Ziel der grün-schwarzen Landesregierung ist es, dass niemand marginalisiert wird, weil er oder sie wenig Geld hat, geflüchtet ist, ein Handicap hat oder aus einem anderen Grund am Wohnungsmarkt benachteiligt ist. Dieses Ziel verfolgt die Landesregierung in Kooperation mit einem breiten Bündnis aller relevanten AkteurInnen. Im April 2017 ist das neue, im Koalitionsvertrag festgeschriebene Förderprogramm „Wohnungsbau BW 2017“ mit einem Volumen von 250 Mio. Euro in Kraft getreten. Das Hauptaugenmerk liegt dabei mit 180,7 Mio. Euro auf dem Bau von Mietwohnungen. Mit 62,3 Mio. Euro wird die Schaffung von Wohneigentum gefördert.

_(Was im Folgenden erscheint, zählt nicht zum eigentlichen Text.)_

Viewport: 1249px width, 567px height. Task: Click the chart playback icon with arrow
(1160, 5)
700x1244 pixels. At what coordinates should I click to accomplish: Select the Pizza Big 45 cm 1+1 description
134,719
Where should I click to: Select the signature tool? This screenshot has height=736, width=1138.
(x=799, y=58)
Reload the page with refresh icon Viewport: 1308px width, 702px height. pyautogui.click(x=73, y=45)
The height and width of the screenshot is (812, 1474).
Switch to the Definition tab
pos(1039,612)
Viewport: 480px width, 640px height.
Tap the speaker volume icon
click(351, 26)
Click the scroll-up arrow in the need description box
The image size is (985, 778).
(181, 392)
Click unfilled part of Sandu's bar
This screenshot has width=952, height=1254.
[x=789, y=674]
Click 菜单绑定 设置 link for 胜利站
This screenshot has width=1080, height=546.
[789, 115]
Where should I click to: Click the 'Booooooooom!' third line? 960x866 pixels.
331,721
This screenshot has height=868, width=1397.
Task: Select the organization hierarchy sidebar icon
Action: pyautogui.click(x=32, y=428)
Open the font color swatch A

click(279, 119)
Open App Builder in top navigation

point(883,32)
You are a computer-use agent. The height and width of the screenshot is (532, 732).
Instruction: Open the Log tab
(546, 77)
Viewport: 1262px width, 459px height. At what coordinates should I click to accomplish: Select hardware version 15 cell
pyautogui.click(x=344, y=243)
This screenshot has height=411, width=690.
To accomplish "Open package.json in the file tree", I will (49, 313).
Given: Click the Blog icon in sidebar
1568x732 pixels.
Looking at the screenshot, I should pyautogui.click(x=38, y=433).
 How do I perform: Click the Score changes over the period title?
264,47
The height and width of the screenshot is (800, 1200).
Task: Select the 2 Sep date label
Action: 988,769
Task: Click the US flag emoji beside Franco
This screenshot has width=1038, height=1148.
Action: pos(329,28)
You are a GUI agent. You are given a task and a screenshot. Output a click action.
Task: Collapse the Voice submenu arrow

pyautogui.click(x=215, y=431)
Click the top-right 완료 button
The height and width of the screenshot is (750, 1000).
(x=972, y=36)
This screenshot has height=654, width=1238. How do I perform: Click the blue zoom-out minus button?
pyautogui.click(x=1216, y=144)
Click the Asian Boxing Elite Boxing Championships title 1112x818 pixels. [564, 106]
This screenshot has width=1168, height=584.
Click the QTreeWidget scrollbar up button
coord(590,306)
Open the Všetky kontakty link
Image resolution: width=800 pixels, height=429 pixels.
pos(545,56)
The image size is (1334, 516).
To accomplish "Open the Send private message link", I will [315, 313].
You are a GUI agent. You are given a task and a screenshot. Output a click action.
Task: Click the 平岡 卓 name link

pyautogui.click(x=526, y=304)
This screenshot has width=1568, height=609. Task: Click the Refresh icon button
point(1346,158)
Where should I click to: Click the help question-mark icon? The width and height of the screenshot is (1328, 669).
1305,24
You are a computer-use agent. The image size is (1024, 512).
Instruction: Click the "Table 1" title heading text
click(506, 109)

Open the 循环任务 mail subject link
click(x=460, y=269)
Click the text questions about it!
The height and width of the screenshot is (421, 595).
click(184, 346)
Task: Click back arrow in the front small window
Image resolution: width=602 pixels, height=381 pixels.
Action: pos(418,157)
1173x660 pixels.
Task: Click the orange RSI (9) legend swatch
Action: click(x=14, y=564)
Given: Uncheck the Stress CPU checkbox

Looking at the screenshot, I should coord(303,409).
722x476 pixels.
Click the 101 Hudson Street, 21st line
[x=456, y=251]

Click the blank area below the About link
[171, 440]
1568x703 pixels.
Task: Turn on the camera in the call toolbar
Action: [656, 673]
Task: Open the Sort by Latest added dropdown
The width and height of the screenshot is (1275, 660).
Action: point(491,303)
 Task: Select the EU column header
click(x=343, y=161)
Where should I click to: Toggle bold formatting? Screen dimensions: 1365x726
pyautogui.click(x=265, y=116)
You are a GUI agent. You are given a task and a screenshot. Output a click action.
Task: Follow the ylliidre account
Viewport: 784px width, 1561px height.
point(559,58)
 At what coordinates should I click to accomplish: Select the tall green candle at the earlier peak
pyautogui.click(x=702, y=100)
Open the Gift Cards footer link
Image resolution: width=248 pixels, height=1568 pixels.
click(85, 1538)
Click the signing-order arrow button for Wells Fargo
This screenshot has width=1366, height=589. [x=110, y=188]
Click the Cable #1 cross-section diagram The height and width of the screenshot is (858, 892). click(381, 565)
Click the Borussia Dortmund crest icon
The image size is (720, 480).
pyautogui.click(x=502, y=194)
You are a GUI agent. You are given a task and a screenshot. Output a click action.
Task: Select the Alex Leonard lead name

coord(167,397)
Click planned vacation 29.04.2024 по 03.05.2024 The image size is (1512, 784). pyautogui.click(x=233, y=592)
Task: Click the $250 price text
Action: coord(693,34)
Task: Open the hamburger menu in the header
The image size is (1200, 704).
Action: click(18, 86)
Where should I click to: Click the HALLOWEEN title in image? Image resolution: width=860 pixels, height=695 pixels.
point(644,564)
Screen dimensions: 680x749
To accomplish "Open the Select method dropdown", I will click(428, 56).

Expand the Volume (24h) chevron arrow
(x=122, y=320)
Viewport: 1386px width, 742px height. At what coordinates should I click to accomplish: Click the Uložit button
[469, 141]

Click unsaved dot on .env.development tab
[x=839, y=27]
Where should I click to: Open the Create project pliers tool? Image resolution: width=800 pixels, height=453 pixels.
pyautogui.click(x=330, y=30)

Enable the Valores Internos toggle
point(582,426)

Die Grünen werben momentan bei Kommunen und Bauträgern für das Förderprogramm, um zu verhindern, dass Förderberechtigte aus Unkenntnis keinen Förderantrag stellen. Im Juli 2016 hat auch die Wohnraumallianz ihre Arbeit aufgenommen. Hier arbeiten Politik, Bauwirtschaft und Sozialverbände in vier Arbeitsgruppen an Konzepten zur Beseitigung der Wohnungsnot: AG Finanzierung und Förderung, AG Bauplanungsrecht einschließlich Flächengewinnung, AG Bauordnung und AG Miet- und Wohnungsrecht.